(RECORDS FOR THIS TASK)
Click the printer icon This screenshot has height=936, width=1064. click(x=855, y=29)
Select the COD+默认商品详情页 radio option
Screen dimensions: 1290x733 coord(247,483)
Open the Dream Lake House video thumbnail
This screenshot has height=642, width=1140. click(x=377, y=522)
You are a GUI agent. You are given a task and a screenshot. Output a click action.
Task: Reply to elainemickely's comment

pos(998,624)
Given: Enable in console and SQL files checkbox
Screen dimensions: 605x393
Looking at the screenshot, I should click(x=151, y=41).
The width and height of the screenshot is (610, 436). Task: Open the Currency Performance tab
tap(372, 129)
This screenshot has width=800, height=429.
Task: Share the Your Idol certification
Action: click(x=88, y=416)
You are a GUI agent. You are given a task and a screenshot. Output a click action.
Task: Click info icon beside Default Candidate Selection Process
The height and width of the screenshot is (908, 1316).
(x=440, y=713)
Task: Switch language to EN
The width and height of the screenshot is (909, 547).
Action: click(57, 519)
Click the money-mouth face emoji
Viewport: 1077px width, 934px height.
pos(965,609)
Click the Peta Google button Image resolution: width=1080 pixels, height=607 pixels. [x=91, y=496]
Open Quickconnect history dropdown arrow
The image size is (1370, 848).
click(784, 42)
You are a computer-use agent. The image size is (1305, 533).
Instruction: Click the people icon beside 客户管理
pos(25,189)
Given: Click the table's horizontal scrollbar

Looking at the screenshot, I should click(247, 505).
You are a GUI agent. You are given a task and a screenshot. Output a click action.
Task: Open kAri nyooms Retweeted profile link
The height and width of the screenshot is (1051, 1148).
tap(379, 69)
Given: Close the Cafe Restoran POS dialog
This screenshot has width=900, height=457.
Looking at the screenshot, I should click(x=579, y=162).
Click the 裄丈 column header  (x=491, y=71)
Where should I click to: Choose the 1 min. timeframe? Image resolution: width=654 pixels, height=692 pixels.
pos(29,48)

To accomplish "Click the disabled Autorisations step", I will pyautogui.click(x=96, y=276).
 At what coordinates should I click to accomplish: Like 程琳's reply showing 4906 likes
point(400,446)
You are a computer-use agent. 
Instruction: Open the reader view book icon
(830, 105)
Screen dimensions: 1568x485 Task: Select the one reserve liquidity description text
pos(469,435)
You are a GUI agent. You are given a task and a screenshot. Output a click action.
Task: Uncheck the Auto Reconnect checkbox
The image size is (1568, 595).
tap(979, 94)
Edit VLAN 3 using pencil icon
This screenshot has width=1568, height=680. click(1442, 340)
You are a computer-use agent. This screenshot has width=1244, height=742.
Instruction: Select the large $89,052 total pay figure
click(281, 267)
(End RECORDS FOR THIS TASK)
◆ **WHAT YOU HAVE TO DO**
Looking at the material, work out the number of lines holding "checkbox", and write that number alone.

◆ **ANSWER SPACE**
2